(Extracted records)
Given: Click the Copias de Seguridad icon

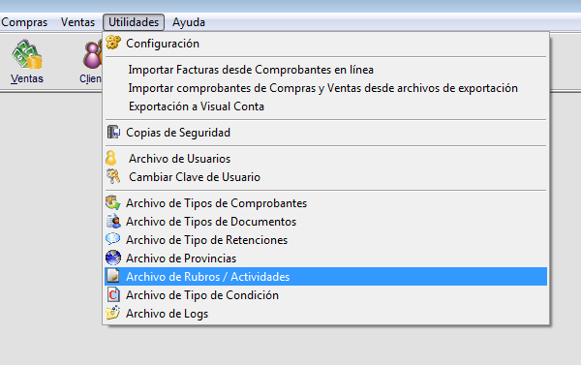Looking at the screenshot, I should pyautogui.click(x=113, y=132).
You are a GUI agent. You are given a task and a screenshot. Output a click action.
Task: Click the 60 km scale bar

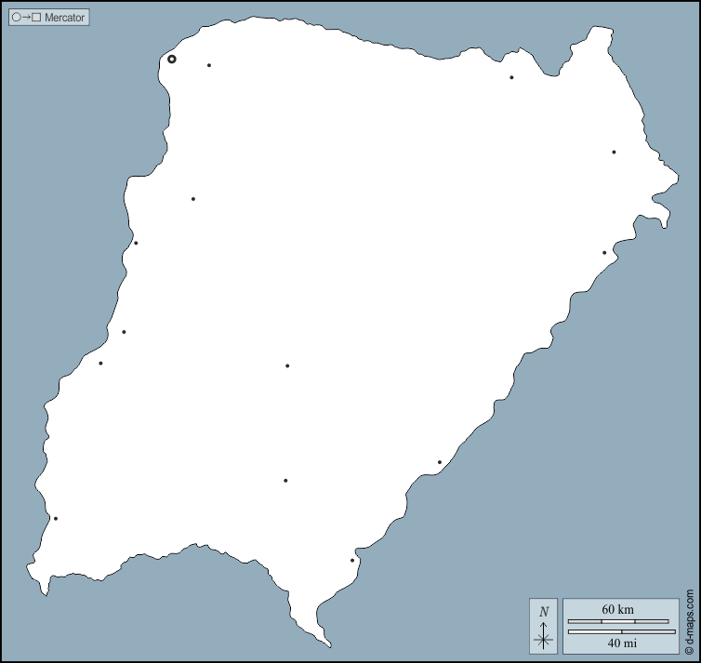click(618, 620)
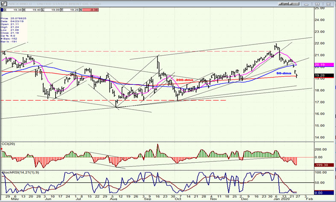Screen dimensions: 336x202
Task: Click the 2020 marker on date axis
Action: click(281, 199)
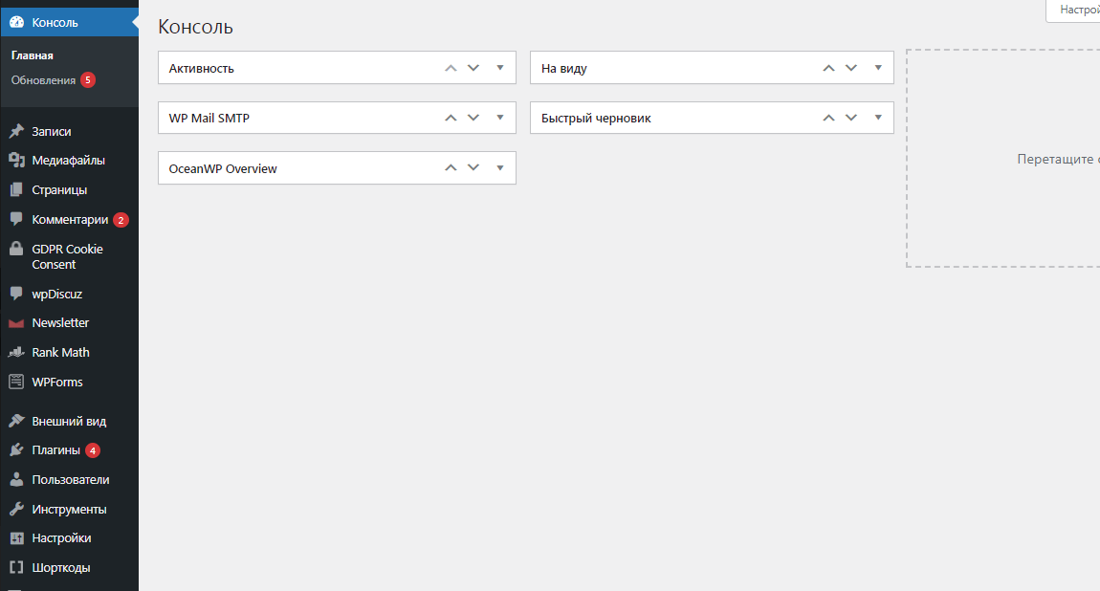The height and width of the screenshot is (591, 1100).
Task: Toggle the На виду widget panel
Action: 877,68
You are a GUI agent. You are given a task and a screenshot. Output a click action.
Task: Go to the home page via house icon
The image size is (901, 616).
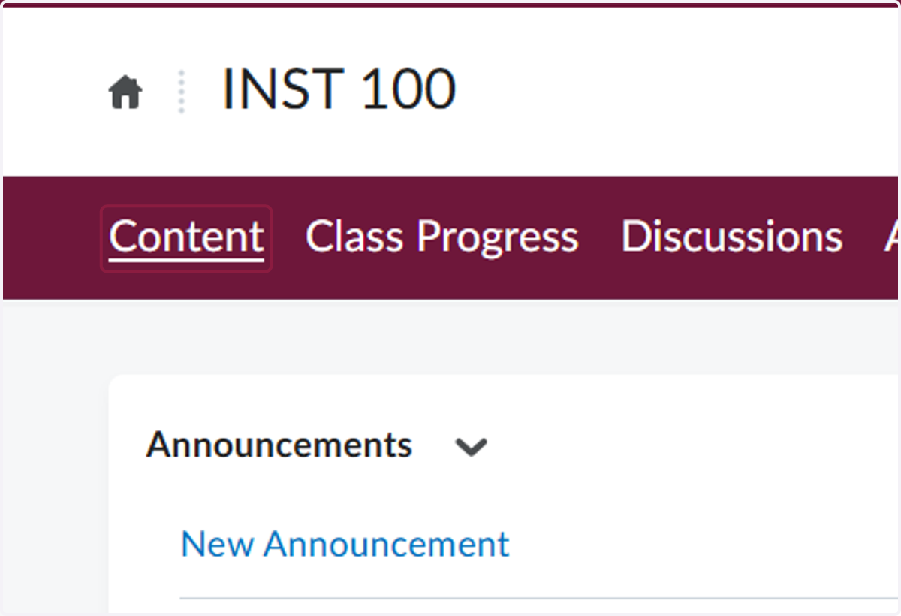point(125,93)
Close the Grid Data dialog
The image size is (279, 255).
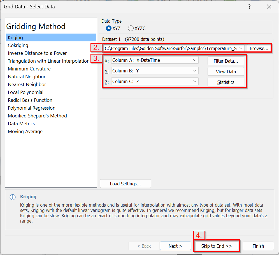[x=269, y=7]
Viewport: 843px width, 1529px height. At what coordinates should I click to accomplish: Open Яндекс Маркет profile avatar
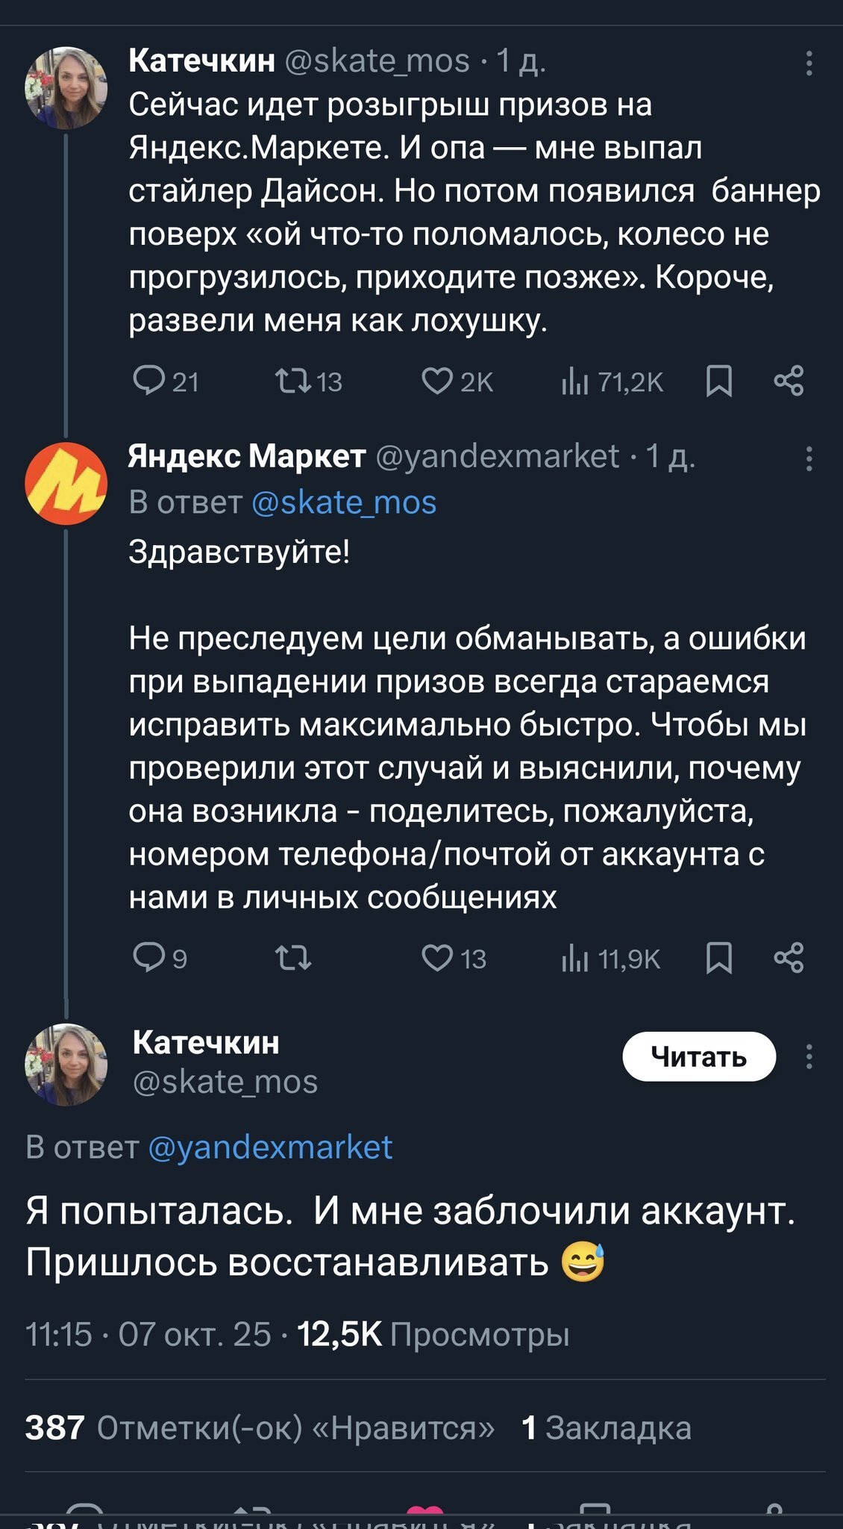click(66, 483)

WHAT NEEDS TO BE DONE: Go through the entries and retype each one exactly, skipping any image.

ANSWER TO THE EXERCISE:
Given: Click the Copias de Seguridad icon

Looking at the screenshot, I should pyautogui.click(x=113, y=132).
You are a GUI agent. You are given a task and a screenshot. Output a click action.
Task: Click the 60 km scale bar

click(618, 620)
Screen dimensions: 336x202
Task: Click the 2020 marker on date axis
Action: click(281, 199)
The height and width of the screenshot is (591, 1100).
Task: Toggle the На виду widget panel
Action: 877,68
You are a GUI agent. You are given a task and a screenshot. Output a click action.
Task: Go to the home page via house icon
The image size is (901, 616).
point(125,93)
Close the Grid Data dialog
The image size is (279, 255).
[x=269, y=7]
Viewport: 843px width, 1529px height. At what coordinates should I click to accomplish: Open Яндекс Маркет profile avatar
click(66, 483)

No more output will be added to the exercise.